当请求发生错误时,可能服务处于不健康状态,或者是工作负载过高或者直接挂了。这个时候要进行请求重试,重试的策略使用指数回退算法的好处是:
- 避免固定间隔策略导致所有客户端一起重试,导致请求尖峰
- 递增增加重试间隔,减少服务挂掉情况下的无意义尝试
Backoff
// Backoff holds parameters applied to a Backoff function.
type Backoff struct {
// The initial duration.
Duration time.Duration
// Duration is multiplied by factor each iteration, if factor is not zero
// and the limits imposed by Steps and Cap have not been reached.

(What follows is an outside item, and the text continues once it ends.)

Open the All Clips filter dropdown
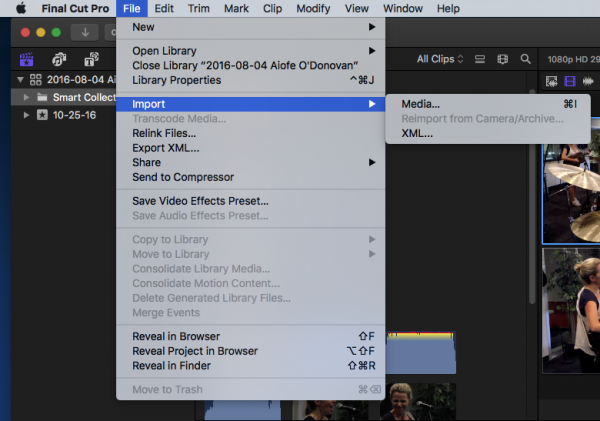This screenshot has width=600, height=421. click(x=440, y=59)
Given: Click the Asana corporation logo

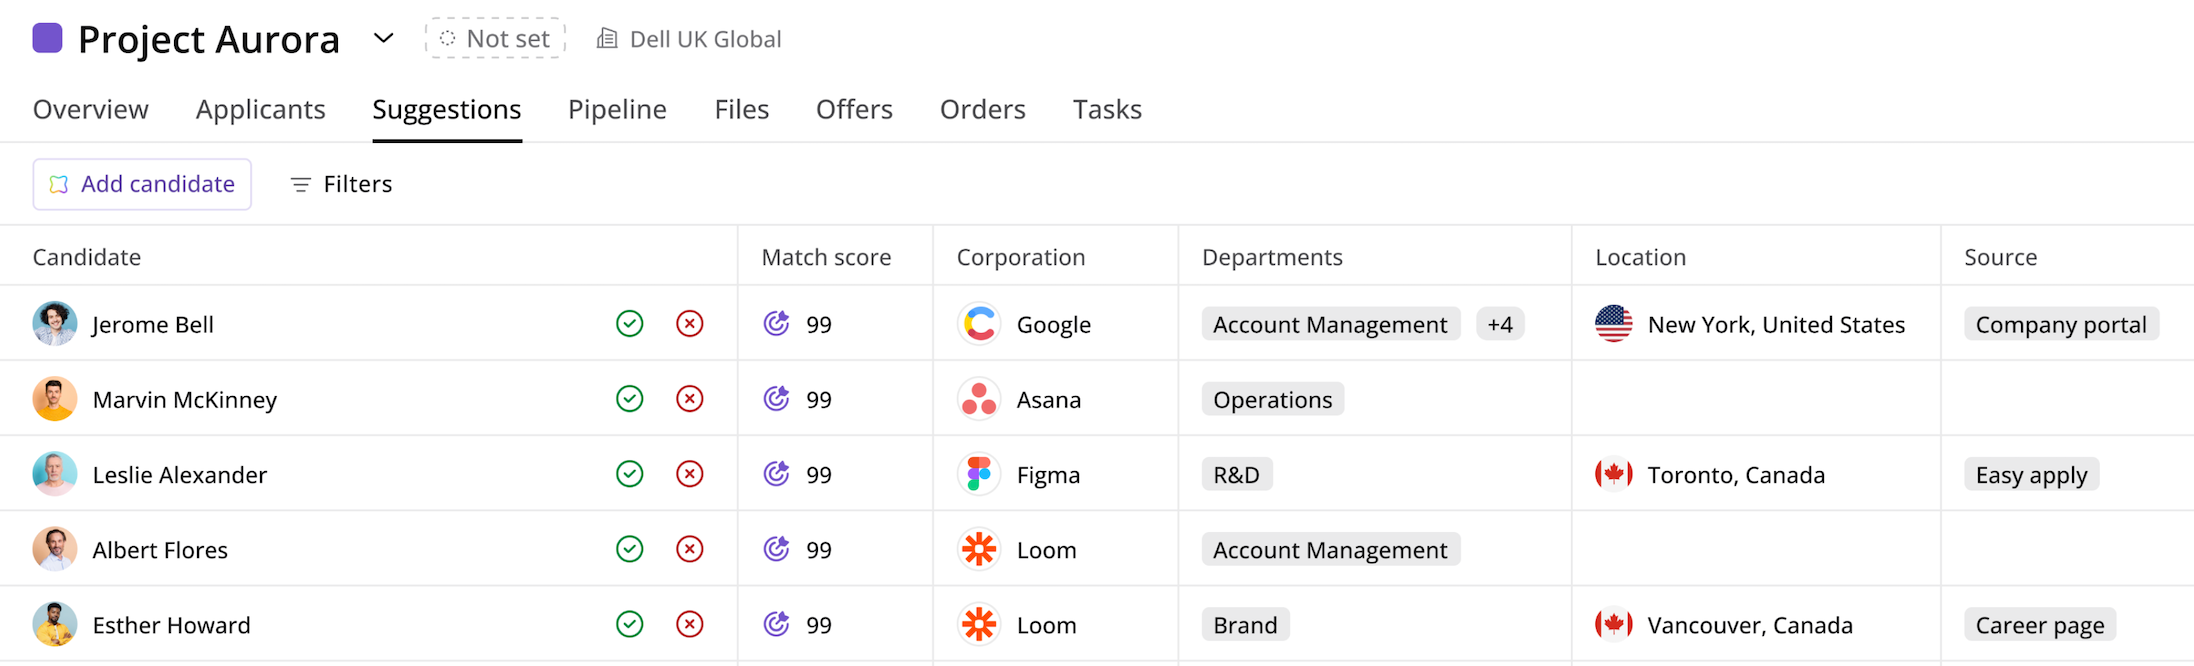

// Should not be negative.
// The jitter does not contribute to the updates to the duration parameter.
Factor float64
// The sleep at each iteration is the duration plus an additional
// amount chosen uniformly at random from the interval between
// zero and `jitter*duration`.
Jitter float64
// The remaining number of iterations in which the duration
// parameter may change (but progress can be stopped earlier by
// hitting the cap). If not positive, the duration is not
// changed. Used for exponential backoff in combination with
// Factor and Cap.
Steps int
// A limit on revised values of the duration parameter. If a
// multiplication by the factor parameter would make the duration
// exceed the cap then the duration is set to the cap and the
// steps parameter is set to zero.
Cap time.Duration
}
- 设置一个初始间隔
Duration - 每次重试,使用
Duration * Factor来增加重试之间的间隔时间 - 每次重试会递减Step,当
Step=0, 重试间隔不再增加 - 另外当重试间隔超过最大间隔
Cap, 其设置为Cap - 为了防止同时启动的客户端,同时发起重试,引入随机抖动,
重试间隔=Duration * (1 + Jitter)。
那这个4点通过Step方法实现:
// Step (1) returns an amount of time to sleep determined by the
// original Duration and Jitter and (2) mutates the provided Backoff
// to update its Steps and Duration.
func (b *Backoff) Step() time.Duration {
// 每次重试会递减Step,当`Step=0`, 重试间隔不再增加
if b.Steps < 1 {
if b.Jitter > 0 {
return Jitter(b.Duration, b.Jitter)
}
return b.Duration
}
b.Steps--
duration := b.Duration
// calculate the next step
if b.Factor != 0 {
// 每次重试,使用Duration * Factor来增加重试之间的间隔时间
b.Duration = time.Duration(float64(b.Duration) * b.Factor)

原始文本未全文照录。